The Convention is drafted in broad terms, in a similar (albeit more modern) manner to the English Bill of Rights, the American Bill of Rights, the French Declaration of the Rights of Man or the first part of the German Basic law. Statements of principle are, from a legal point of view, not determinative and require extensive "interpretation" by courts to bring out meaning in particular factual situations.

Convention articles

As amended by Protocol 11, the Convention consists of three parts. The main rights and freedoms are contained in Section I, which consists of Articles 2 to 18. Section II (Articles 19 to 51) sets up the Court and its rules of operation. Section III contains various concluding provisions.

Before the entry into force of Protocol 11, Section II (Article 19) set up the Commission and the Court, Sections III (Articles 20 to 37) and IV (Articles 38 to 59) included the high-level machinery for the operation of, respectively, the Commission and the Court, and Section V contained various concluding provisions.

Many of the Articles in Section I are structured in two paragraphs: the first sets out a basic right or freedom (such as Article 2(1) - the right to life) but the second contains various exclusions, exceptions or limitations on the basic right (such as Article 2(2) - which excepts certain uses of force leading to death).

Article 1 - respecting rights

Article 1 simply binds the signatory parties to secure the rights under the other Articles of the Convention "within their jurisdiction". In exceptional cases, "jurisdiction" may not be confined to a Contracting State's own national territory; the obligation to secure Convention rights then also extends to foreign territory, such as occupied land in which the State exercises effective control.

Article 2 - life

Article 2 protects the right of every person to their life. The first paragraph of the article contains an exception for the lawful execution, while the second paragraph provides that death resulting from defending one self or others, arresting a suspect or fugitive, or suppressing riots or insurrections, will not contravene the Article when the use of force involved is "no more than absolutely necessary".

This right does also not derogate under article 15 of the convention during peacetime. The exemption for the case of lawful executions is further restricted by Protocols 6 and 13 (see below), for those parties who are also parties to those protocols.

The European Court of Human Rights did not rule upon the right to life until 1995, when in McCann v. United Kingdom it ruled that the exception contained in the second paragraph do not constitute situations when it is permitted to kill, but situations where it is permitted to use force which might result in the deprivation of life.

The Court has ruled that states have three main duties under Article 2:

  1. a duty to refrain from unlawful killing,
  2. a duty to investigate suspicious deaths and,
  3. in certain circumstances, a positive duty to prevent foreseeable loss of life.


Article 3 - torture

Article 3 prohibits torture, and "inhuman or degrading treatment or punishment". There are no exceptions or limitations on this right. This provision usually applies, apart from torture, to cases of severe police violence and poor conditions in detention.
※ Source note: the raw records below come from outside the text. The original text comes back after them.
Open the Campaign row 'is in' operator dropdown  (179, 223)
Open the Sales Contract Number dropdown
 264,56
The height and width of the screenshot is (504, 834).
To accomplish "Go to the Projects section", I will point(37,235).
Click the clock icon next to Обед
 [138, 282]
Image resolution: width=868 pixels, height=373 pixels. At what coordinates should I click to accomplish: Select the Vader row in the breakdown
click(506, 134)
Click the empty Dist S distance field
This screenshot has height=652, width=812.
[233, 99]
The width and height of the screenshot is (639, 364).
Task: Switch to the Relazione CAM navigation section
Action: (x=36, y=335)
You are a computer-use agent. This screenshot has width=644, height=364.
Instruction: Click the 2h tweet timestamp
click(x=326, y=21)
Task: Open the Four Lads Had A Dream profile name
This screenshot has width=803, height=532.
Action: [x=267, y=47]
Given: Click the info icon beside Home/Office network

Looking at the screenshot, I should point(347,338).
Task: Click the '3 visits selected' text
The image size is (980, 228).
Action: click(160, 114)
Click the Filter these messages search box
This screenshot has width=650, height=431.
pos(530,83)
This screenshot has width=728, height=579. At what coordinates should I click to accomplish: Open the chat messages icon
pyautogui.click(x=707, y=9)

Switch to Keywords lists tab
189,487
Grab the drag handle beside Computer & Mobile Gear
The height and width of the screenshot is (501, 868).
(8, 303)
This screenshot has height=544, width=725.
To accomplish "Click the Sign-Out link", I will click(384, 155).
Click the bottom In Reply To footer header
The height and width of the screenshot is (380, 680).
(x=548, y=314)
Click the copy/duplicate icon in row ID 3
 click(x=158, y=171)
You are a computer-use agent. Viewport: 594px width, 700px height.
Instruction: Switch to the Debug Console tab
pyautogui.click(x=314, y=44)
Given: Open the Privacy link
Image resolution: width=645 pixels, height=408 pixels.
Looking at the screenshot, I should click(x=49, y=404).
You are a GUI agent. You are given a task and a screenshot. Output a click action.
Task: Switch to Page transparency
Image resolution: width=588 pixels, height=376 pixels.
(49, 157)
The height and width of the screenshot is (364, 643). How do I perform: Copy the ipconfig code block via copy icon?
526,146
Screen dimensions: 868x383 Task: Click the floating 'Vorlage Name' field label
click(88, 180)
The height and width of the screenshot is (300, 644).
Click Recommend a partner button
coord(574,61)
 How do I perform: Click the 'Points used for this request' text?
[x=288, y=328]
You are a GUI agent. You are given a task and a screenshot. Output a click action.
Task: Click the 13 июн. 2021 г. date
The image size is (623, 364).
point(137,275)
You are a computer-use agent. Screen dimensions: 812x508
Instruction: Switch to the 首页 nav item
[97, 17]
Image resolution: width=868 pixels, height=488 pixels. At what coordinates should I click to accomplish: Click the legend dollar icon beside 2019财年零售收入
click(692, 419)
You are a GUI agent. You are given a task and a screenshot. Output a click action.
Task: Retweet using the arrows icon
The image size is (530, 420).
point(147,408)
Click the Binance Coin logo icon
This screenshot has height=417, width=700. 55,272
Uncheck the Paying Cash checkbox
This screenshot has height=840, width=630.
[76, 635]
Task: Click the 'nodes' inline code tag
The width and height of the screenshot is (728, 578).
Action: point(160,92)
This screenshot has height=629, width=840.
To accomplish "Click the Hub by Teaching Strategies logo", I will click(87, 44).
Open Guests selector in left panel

The Court have emphasised the fundamental nature of Article 3 in holding that the prohibition is made in "absolute terms ... irrespective of a victim's conduct." The Court has also held that states cannot deport or extradite individuals who might be subjected to torture, inhuman or degrading treatment or punishment, in the recipient state.

Initially the Court took a restrictive view on what consisted of torture, preferring to find that states had inflicted inhuman and degrading treatment. Thus the court held that practices such as sleep deprivation, subjecting individual to intense noise and requiring them to stand against a wall with their limbs outstretched for extended periods of time, did not constitute torture. In fact the Court only found a state guilty of torture in 1996 in the case of a detainee who was suspended by his arms whilst his hands were tied behind his back. Since then the Court has appeared to be more open to finding states guilty of torture and has even ruled that since the Convention is a "living instrument", treatment which it had previously characterised as inhuman or degrading treatment might in future be regarded as torture.

Article 4 - servitude

Article 4 prohibits slavery, servitude and forced labour but exempts labour:
  • done as a normal part of imprisonment,
  • in the form of compulsory military service or work done as an alternative by conscientious objectors,
  • required to be done during a state of emergency, and
  • considered to be a part of a person's normal "civic obligations."


Article 5 - liberty and security

Article 5 provides that everyone has the right to liberty and security of person. Liberty and security of the person are taken as a "compound" concept - security of the person has not been subject to separate interpretation by the Court.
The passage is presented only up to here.